··· Input ···

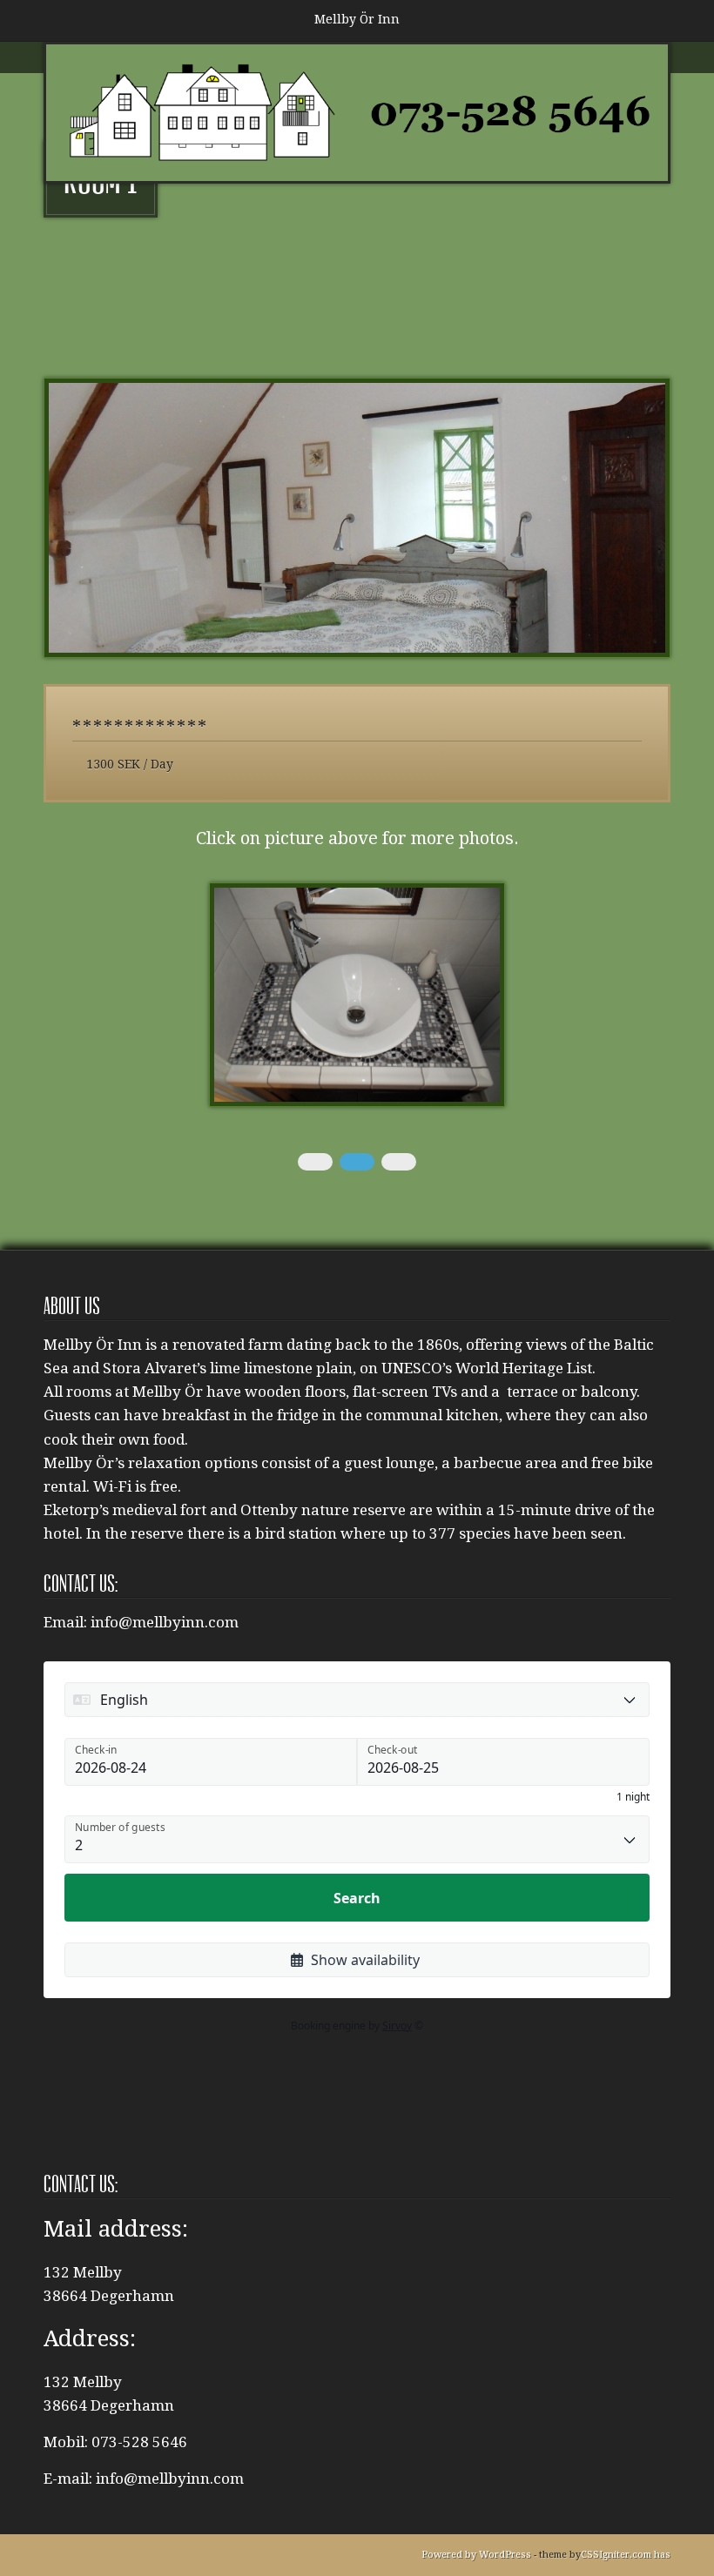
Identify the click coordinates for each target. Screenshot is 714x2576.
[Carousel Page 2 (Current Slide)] (357, 1162)
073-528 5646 (139, 2442)
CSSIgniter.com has (625, 2554)
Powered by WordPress (476, 2554)
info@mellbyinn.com (165, 1622)
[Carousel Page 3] (398, 1162)
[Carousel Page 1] (315, 1162)
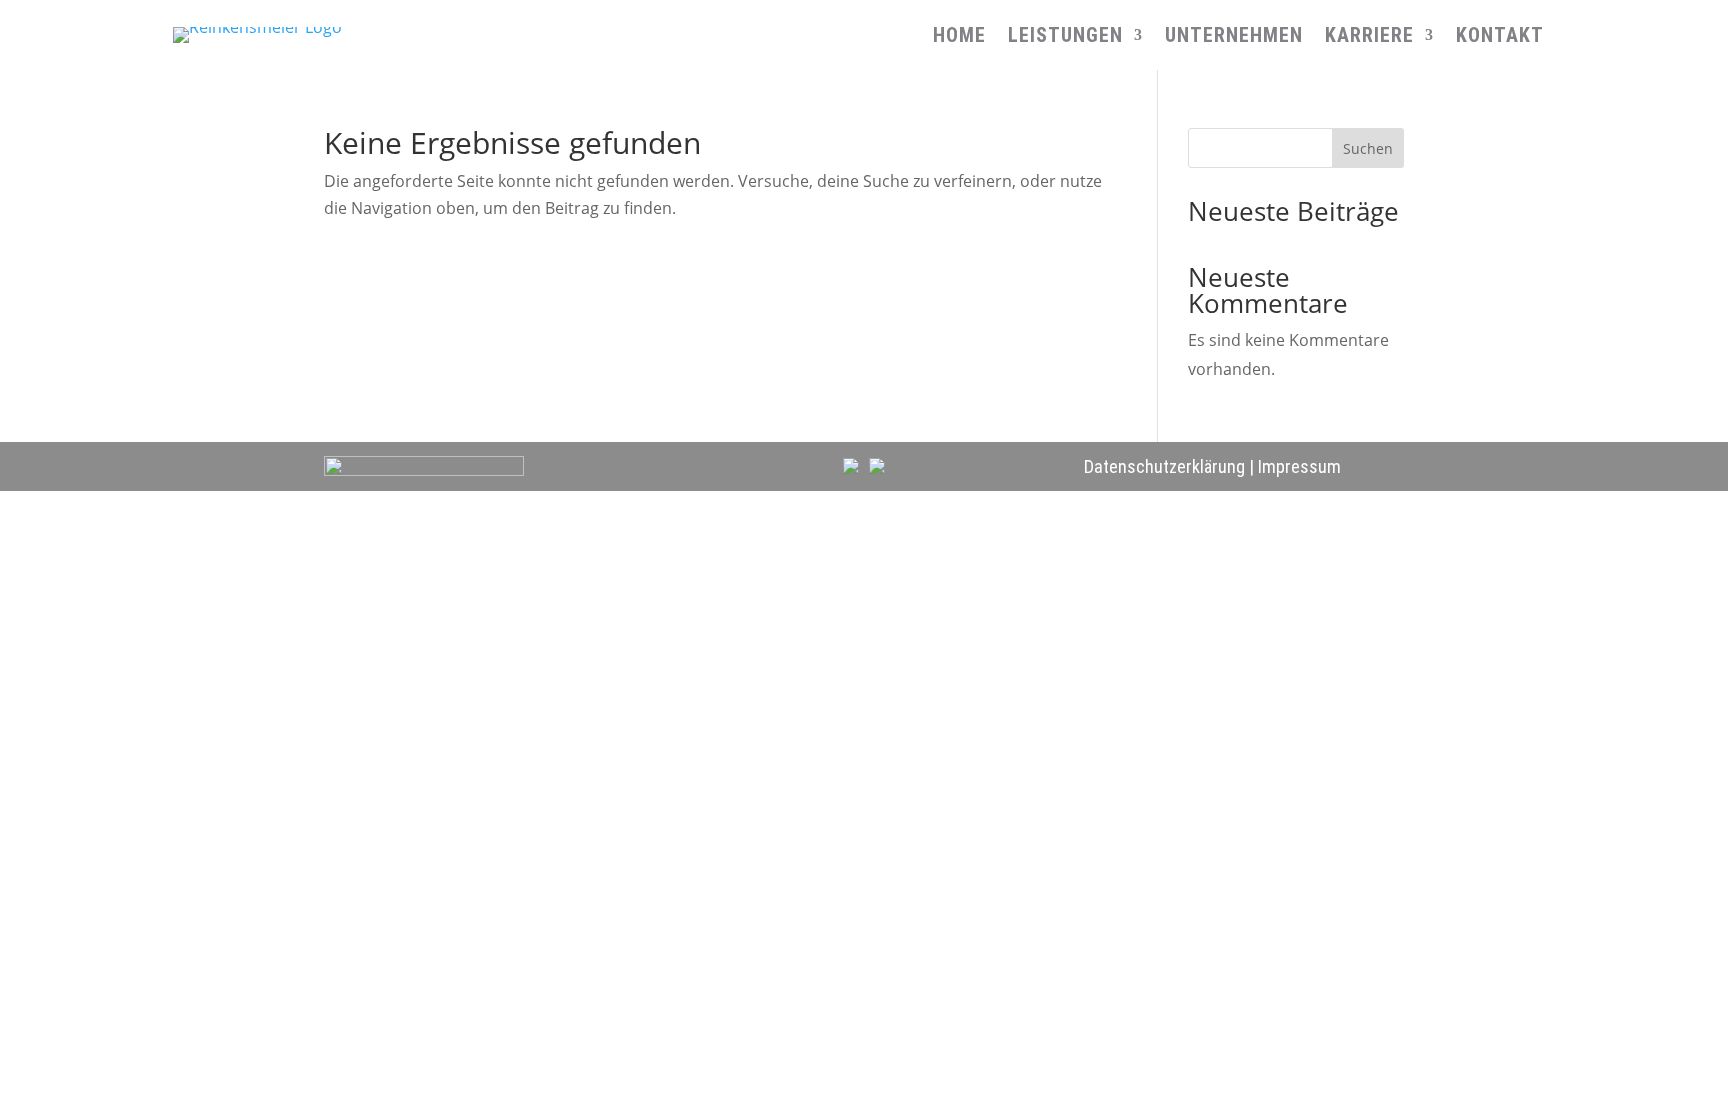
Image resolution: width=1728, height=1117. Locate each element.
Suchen (1368, 148)
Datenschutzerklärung (1164, 466)
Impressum (1299, 466)
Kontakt (1500, 37)
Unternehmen (1234, 37)
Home (959, 37)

···

> What to do:
Every line above in which the word "each" occurs is to be copied.

> Result:
Identify the click coordinates for each target. Screenshot is 714x2576.
Image resolution: width=1728, height=1117. Locate each element.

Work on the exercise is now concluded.